Ieri il Consiglio dei ministri ha approvato la NaDEF 2016. La crescita dell'1,6 prevista nell'autunno del 2015 oggi è stata ridotta a 0,8%. Risultati così modesti tuttavia non sono solo il risultato di fatti oggettivi, ma anche della linea economica del governo

Il Consiglio dei ministri ha approvato la Nota di aggiornamento al Documento di Economia e Finanza (NaDEF) 2016 con le nuove previsioni sull’economia e la programmazione per gli anni futuri. Rivedute al ribasso le stime di crescita per quest’anno: solo lo 0,8 per cento contro l’1,2% previsto ad aprile. Il bilancio pubblico segnerà quest’anno un meno 2,4% del Pil. Per il 2017 il deficit viene programmato al 2%, ma il governo dovrebbe riuscire a spuntare un altro 0,4% per finanziare le emergenze: terremoto e immigrazione. Sarebbe un risultato non piccolo considerando che l’impegno con l’Ue era di portare il deficit all’1,8% e che ormai le clausole di “flessibilità” erano già state sfruttate, ma molto meno di quello che servirebbe a far riprendere l’economia.
Continua così l’austerity “light” – meno light per noi e più per altri (come Spagna e Portogallo) – che si inserisce in prospettive di crescita sempre più asfittiche. Nell’autunno del 2015 il governo aveva previsto una crescita dell’1,6% nel 2016, poi abbassata all’1,2% in aprile e oggi, come dicevamo, ulteriormente ridotta a 0,8%. Per il 2017 le previsioni partono dall’1% (erano all’1,4% ad aprile), ma c’è da aspettarsi che la sfiducia crescente sul nostro settore bancario e i riflessi delle tensioni intra-Ue porteranno il dato finale sensibilmente al di sotto di questa previsione.
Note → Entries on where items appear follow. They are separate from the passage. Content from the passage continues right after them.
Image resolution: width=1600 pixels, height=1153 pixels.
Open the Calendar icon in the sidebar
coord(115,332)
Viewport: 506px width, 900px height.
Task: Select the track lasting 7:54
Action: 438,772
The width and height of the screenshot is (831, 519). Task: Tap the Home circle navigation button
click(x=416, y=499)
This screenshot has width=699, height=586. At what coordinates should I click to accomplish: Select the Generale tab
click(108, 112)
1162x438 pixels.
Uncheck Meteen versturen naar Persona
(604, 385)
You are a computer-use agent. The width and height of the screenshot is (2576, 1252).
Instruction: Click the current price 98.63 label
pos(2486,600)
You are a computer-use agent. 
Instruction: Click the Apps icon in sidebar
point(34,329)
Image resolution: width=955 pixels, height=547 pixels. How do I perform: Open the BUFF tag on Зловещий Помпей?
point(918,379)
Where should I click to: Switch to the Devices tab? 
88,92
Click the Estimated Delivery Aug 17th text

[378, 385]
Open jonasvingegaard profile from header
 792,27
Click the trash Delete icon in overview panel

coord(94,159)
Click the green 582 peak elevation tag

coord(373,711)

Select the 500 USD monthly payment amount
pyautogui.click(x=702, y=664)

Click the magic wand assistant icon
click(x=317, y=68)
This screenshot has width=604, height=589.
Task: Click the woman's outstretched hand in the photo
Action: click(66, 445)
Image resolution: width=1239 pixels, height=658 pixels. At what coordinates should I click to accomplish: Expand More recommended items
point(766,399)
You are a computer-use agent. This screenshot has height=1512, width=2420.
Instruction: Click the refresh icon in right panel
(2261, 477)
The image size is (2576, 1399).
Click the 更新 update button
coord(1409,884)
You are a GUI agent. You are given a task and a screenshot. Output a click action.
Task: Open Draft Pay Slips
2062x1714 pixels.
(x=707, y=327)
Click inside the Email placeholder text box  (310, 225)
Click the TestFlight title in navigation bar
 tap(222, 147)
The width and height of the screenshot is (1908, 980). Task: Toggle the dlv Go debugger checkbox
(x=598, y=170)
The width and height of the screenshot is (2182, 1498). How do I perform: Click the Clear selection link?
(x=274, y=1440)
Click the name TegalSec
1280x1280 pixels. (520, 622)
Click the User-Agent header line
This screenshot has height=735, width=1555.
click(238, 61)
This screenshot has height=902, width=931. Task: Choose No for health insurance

Risultati così modesti tuttavia non sono solo il risultato di fatti oggettivi, ma anche della linea economica del governo, tutta incentrata alla riduzione delle tasse e non all’aumento della spesa, che ha moltiplicatori maggiori e quindi potrebbe aiutare il paese a crescere. Renzi ha infatti puntato tutto su “bonus” e sconti fiscali ad hoc (tra cui i famosi 80 euro) peraltro non permanenti, e quindi dall’effetto effimero. In più gran parte della manovra di finanza pubblica è incentrata sull’evitare che scattino le “clausole di salvaguardia”, cioè gli aumenti di imposte (in particolare l’Iva) che si attiverebbero automaticamente nel caso vengano mancati gli obiettivi di finanza pubblica. Dei 25 miliardi di interventi previsti per il 2017, infatti, il 60% è devoluto a questo obiettivo. Il che in soldoni significa ridurre le spese per evitare che aumentino le tasse, con un effetto netto che risulterà comunque recessivo. Lo stesso Renzi pare essere cosciente degli errori che ha commesso quando parla di dimezzamento degli investimenti pubblici quale causa del perdurare della crisi. Ma a parte le parole, anche quest’anno la politica economica sarà indirizzata verso la riduzione della spesa.

Nonostante i proclami altisonanti dei giorni scorsi, insomma, la coppia Renzi-Padoan decide di allinearsi alle richieste dell’Ue, trattando sui decimali. Il che significa che di tutte le promesse fatte (“Casa Italia”, flessibilità sul pensionamento, i 13 miliardi promessi da Calenda per l’industria 4.0, e l’ultima, il Ponte di Messina) si riuscirà a salvare ben poco. C’era un’altra strada? Molti ritengono che il governo dovrebbe semplicemente ignorare le richieste della Commissione e aprire un conflitto politico con l’Ue per ottenere non una occasionale flessibilità, ma margini ampi, almeno pari a quelli di fatto concessi ad altri paesi periferici (e in parte anche alla Francia). Forse, avranno pensato Renzi e Padoan, le condizioni politiche non sono ancora mature per una sfacciata disubbidienza. E però se nessuno prenderà presto l’iniziativa il rischio è che ci si trascini ancora nella stagnazione, per poi scoprire tra non troppo che i deficit serviranno comunque per salvare il sistema bancario debilitato da 8 anni di crisi.